On Thu, 19 Mar 2009, Johannes Schindelin wrote:
On Thu, 19 Mar 2009, david@xxxxxxx wrote:
all three formats mentioned here (OOXML, ODF, SVG) are XML-based formats
and a single flexible XML merge driver could potentially handle all
three (as well as other formats). for that matter, the ODF specs cover
multiple types of data, and I suspect that appropriate conflict markers
for text could well end up being different than the ones for
spreadsheets.
You are misunderstanding me.
The fact that all three are XML based has nothing to do with the _real_
goal of the project.
IOW a user trying to 3-way-merge ODF files could not care less if the
underlying technical details involve having an extra merge driver for XML
files or not.
The user cares about the ease of use, about the user interface. That is
what I want to focus on.
And if we end up with a beautiful XML merge driver at the end of the
summer that nobody uses, I will be not only a little disappointed.

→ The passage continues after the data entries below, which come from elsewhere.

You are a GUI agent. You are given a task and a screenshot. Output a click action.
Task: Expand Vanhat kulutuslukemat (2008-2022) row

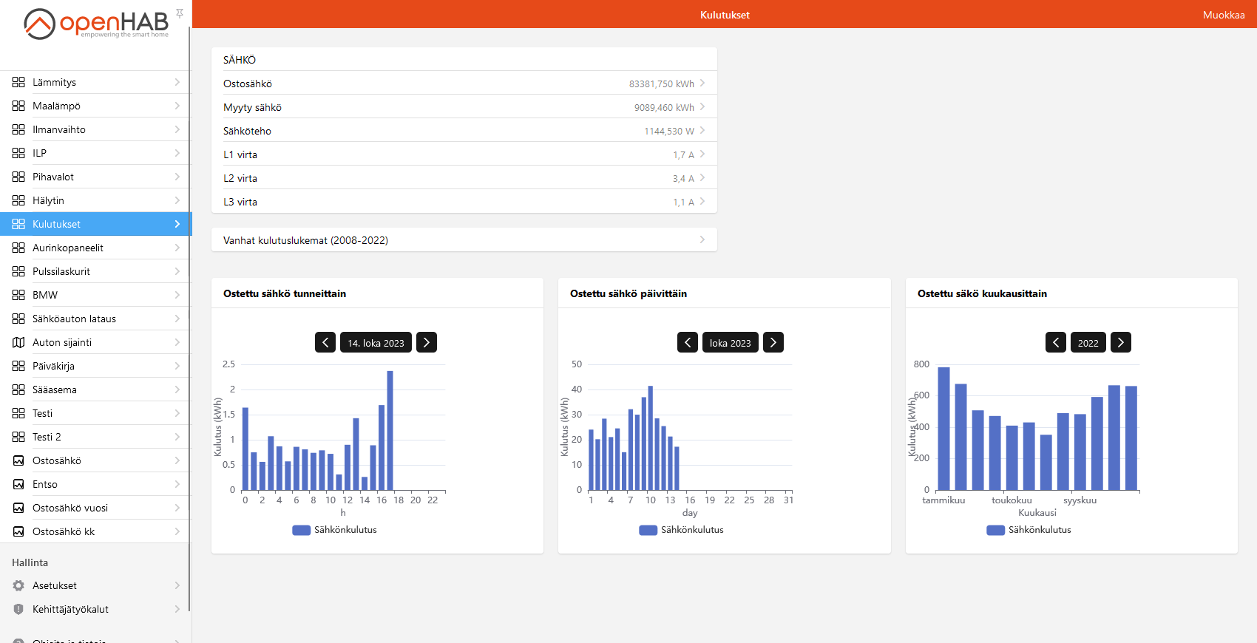point(464,240)
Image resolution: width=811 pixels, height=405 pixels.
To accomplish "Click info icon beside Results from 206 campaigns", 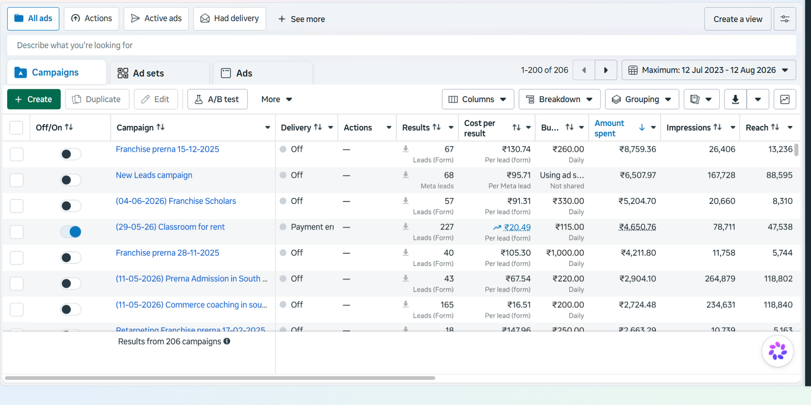I will 227,342.
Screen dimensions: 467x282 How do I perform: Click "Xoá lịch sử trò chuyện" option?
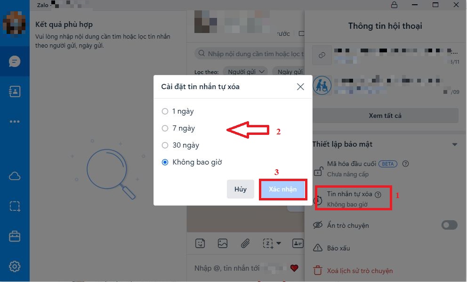click(360, 271)
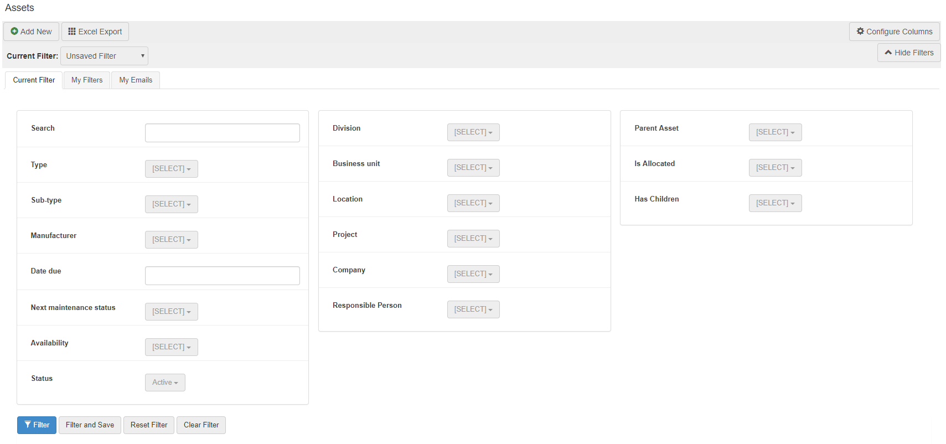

So let's look at the _nature_ of the data at hand, i.e. text, marked-up
text, images (we could include UML, which is also XML-based, and where the
XML merge driver is as relevant for the user experience as for the
others), and how to make it _easy_ to resolve merge conflicts there.
but don't you want to be able to auto-merge as much as possible before you
have to go to _any_ user interaction? (the best user interface is one you
don't need to use)
it's only after the merge drive decides that it can't do the merge that
you would have to move on to manually resolving conflicts.
when you _do_ move on to resolving conflicts, it's not a good approach to
write a GUI tool to deal with each datatype (git does not need it's own
ODF text document editory, spreadsheed editor, graphics editor, etc). it
may end up being nessasary for some document types, but that's a last
resort. it's far better if the conflict markers can be inserted in such a
way that the normal tools for dealing with that file type can be used.
git doesn't provide (or mandate) what editor is used to resolve conflicts
in text files today, it should not do so for other file types either
(again, except as a last resort)
the only way to start from the GUI and not create a merge driver first is
to either have a custom GUI that accepts files 'corrupted' with the
existing conflict markers, or work on a GUI that works with both of the
sources as entire files, with no conflict markers or assistance from git.